Verbatim DVD-R fresh burn not good?

i’m trying to backup the photos that i have on my hard drive but have a couple of issues.

first off, i’m burning to Verbatim DVD-R media (16x) at 12x burn speen using a Pioneer DVR-115D 1.18.

i have attached the results. i’m a bit miffed that the burn ‘fails’ towards the end. the burner is pretty new (i have only used it a handful of times and it is a less than a year old).

what can i do to improve the burn?

also, i’m a bit concerned about the degradation of the media. i thought that backing up to CD/DVD would be a simple one time procedure, but now i’m reading that i have to scan once in a while and re-backup when scans start to fail - so what’s the point? shouldn’t i backup to a hard drive (or even two of them) and do away with DVD media?

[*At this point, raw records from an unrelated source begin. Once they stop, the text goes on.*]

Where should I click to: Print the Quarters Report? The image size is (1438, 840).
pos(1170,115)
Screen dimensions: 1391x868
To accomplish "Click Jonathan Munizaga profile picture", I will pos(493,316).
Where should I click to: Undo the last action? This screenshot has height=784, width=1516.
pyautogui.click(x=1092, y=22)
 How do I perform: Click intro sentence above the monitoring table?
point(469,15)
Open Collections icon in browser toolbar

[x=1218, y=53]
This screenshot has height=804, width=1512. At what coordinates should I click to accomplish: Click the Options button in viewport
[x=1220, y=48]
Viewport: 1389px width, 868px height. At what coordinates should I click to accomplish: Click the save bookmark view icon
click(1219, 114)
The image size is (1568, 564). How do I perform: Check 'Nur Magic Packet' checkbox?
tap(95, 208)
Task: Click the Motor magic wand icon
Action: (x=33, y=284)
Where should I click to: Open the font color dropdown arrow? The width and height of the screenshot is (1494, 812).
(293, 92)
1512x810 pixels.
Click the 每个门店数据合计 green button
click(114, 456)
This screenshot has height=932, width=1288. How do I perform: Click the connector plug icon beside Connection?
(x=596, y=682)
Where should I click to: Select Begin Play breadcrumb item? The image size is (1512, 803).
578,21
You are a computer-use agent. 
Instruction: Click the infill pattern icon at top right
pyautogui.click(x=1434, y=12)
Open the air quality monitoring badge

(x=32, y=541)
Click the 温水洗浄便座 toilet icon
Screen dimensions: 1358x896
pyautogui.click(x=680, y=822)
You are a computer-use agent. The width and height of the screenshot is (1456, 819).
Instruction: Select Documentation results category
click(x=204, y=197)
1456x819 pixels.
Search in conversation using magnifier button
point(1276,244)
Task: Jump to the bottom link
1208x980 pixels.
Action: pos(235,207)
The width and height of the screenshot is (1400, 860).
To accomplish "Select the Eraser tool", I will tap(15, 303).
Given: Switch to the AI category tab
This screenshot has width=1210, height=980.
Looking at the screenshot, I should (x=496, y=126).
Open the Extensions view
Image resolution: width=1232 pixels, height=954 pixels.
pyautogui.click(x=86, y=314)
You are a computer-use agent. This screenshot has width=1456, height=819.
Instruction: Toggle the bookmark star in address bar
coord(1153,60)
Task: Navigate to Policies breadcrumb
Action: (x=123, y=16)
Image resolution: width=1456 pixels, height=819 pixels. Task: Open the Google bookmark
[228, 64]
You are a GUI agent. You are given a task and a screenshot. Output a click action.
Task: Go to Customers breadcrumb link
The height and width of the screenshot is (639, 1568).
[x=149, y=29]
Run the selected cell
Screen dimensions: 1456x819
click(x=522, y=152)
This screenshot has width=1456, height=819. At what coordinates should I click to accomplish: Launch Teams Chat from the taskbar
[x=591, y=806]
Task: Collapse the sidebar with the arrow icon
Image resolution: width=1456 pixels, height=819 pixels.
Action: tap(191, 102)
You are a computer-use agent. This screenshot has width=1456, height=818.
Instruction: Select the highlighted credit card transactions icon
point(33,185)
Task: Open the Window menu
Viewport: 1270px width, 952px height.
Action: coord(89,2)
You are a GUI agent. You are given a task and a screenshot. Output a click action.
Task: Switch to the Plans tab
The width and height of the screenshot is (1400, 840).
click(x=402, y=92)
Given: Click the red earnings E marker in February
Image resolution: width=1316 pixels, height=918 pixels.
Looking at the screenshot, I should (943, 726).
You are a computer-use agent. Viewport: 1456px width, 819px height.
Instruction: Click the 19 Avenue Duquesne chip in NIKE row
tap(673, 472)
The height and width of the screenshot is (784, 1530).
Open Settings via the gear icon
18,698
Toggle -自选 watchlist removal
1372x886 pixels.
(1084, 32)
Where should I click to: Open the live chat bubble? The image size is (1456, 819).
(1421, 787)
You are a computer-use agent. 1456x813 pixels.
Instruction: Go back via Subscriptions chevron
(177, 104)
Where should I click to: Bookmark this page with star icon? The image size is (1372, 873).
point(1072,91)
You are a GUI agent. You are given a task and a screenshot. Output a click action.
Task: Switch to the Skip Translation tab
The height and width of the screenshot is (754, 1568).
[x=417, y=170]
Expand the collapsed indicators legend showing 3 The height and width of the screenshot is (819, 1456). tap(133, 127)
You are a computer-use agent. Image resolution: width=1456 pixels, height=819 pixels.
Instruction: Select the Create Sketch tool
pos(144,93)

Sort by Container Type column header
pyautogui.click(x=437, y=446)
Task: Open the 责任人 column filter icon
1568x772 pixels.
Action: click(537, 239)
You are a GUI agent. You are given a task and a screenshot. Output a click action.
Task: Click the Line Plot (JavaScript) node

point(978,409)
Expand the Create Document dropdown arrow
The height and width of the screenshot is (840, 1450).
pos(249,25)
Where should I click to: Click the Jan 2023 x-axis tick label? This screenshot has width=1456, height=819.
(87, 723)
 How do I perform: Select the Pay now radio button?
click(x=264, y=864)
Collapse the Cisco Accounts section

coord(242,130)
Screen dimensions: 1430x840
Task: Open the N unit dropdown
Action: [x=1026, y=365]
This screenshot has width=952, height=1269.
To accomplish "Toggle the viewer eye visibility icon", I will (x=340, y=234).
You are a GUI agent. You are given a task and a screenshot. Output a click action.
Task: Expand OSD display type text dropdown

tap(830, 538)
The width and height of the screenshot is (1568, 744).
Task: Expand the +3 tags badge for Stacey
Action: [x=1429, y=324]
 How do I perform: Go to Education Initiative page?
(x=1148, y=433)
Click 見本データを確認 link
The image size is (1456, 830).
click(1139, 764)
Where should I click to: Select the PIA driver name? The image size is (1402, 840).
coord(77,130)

using hard drives is a lot quicker (back everything up in one go) and if the drive fails i can back up again from the 2nd drive.

is there an advantage backing up to DVD over hard drive taking into account the time it takes and the need to scan periodically?

is there a failsafe (and cost effective) backup system?

While being an excellent burner, your Pioneer DVR-115D is useless for disc quality scans and you are only hurting yourself by trying to make sense of the meanigless disc quality scans produced by that drive.

You can use the Read Transfer Test on the Benchmark tab with your Pioneer driving for testing how well your discs can be read, and you can use another drive for disc quality scanning if you have a suitable drive (e.g. LiteOn).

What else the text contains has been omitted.